O Cenário 1000 traria entregas adicionais em todos os pilares de investimentos, levando o programa a um setor espacial alavancado, que moveria a economia brasileira e atrairia mais parcerias internacionais.
Nesta hipótese, o cenário seria ideal para catalisar a consolidação do Brasil como líder do mercado espacial.
“Entretanto, se a tendência observada no período de 2022 a 2024 for mantida, não será possível concretizar o cenário 1000”, argumenta o presidente da Agência Espacial Brasileira. Chamon afirma ainda que a tendência é o Cenário 0.

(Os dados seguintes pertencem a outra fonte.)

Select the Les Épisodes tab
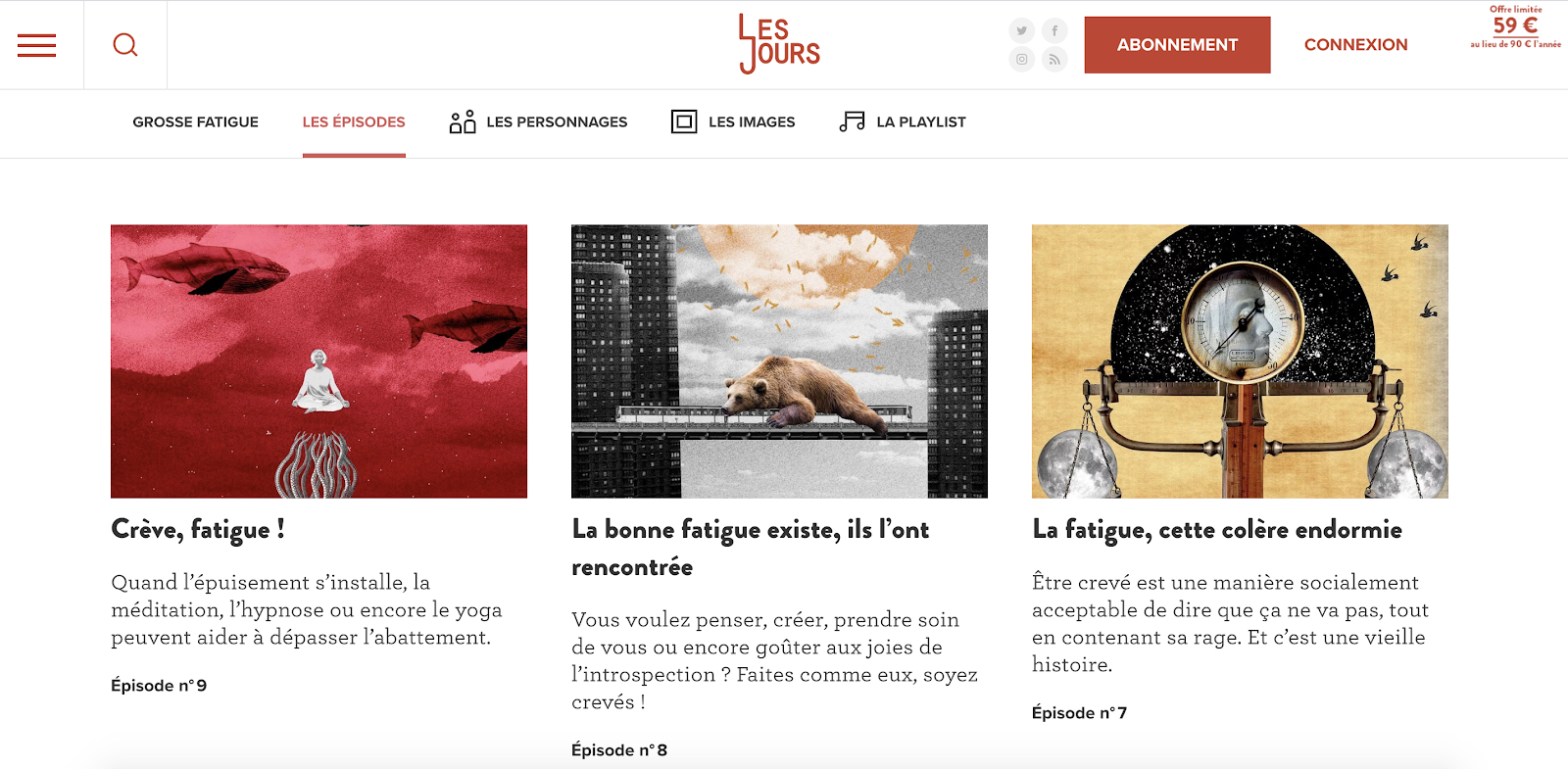Image resolution: width=1568 pixels, height=769 pixels. (x=354, y=122)
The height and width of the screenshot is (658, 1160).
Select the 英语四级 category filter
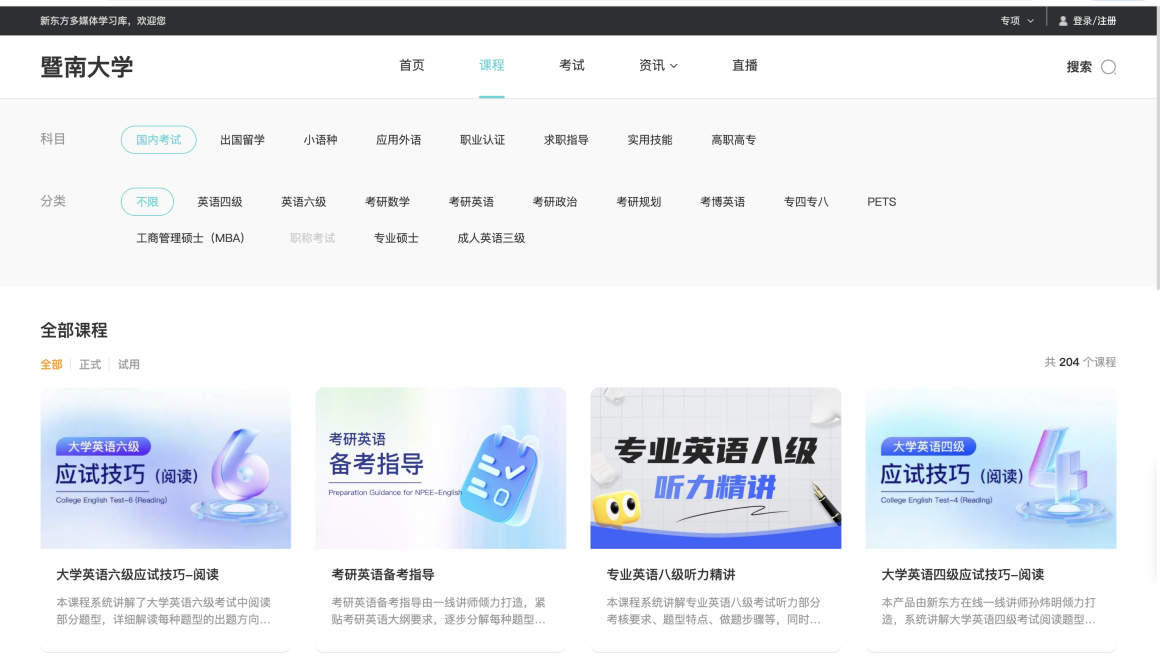click(220, 202)
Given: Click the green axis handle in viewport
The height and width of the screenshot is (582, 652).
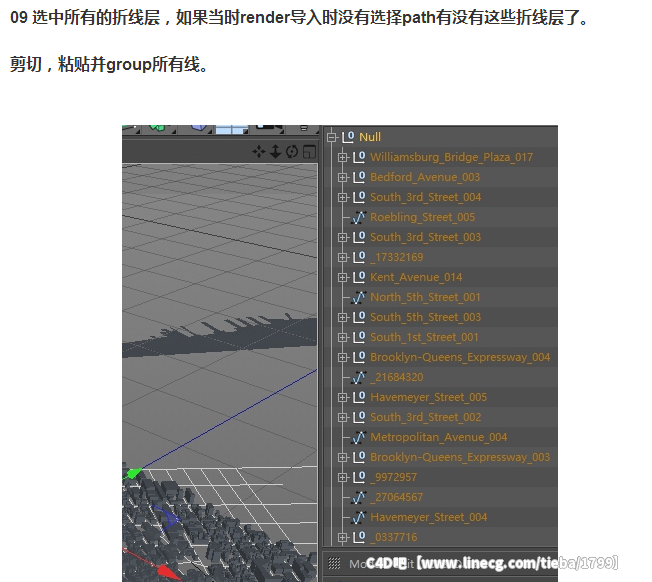Looking at the screenshot, I should (x=133, y=472).
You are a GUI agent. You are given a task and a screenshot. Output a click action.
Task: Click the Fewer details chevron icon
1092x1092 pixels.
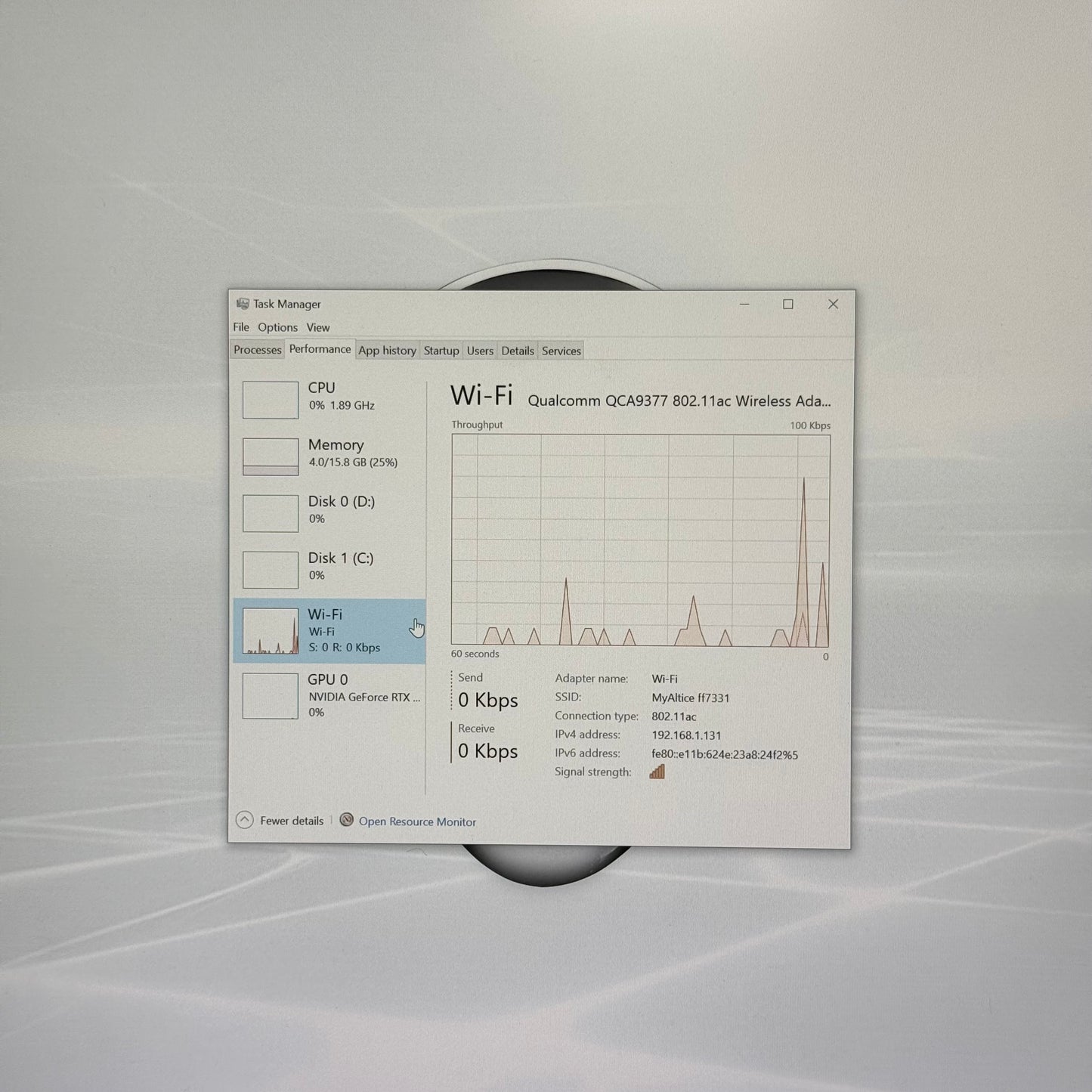(x=244, y=820)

Os pesquisadores ouvidos pelo Byte destacam parcerias internacionais como um dos pontos fortes que o Brasil pode explorar para avançar na corrida espacial, mas com ressalvas.
Melo destaca que, mesmo se o objetivo do Cenário 1000 não for alcançado, ainda haverá o Centro de Lançamento de Alcântara operacional para o lançamento de foguetes de empresas nacionais e internacionais.
“Teremos o ingresso de empresas privadas no desenvolvimento e construção de veículos espaciais, sobretudo para o lançamento de satélites de pequena massa”, avalia Melo.
“Resta saber se lucraremos desenvolvendo essas tecnologias ou se seremos apenas clientes e usuários, dependentes de outras potências espaciais”, completa.
Rocha-Pinto também oberva a busca de parcerias que trariam crescimento para o país, com compartilhamento de tecnologias, um grande benefício para o programa. No entanto, se mantém cautela sobre alguns acordos do Brasil.
“As atuais parcerias com os EUA, que apenas usam a base de Alcântara, são nocivas e devem ser interrompidas. Além de não partilharem tecnologia, os EUA não escondem que preferem que os demais países em desenvolvimento se mantenham incapazes de dominar a tecnologia de foguetes de longo alcance”, afirmou.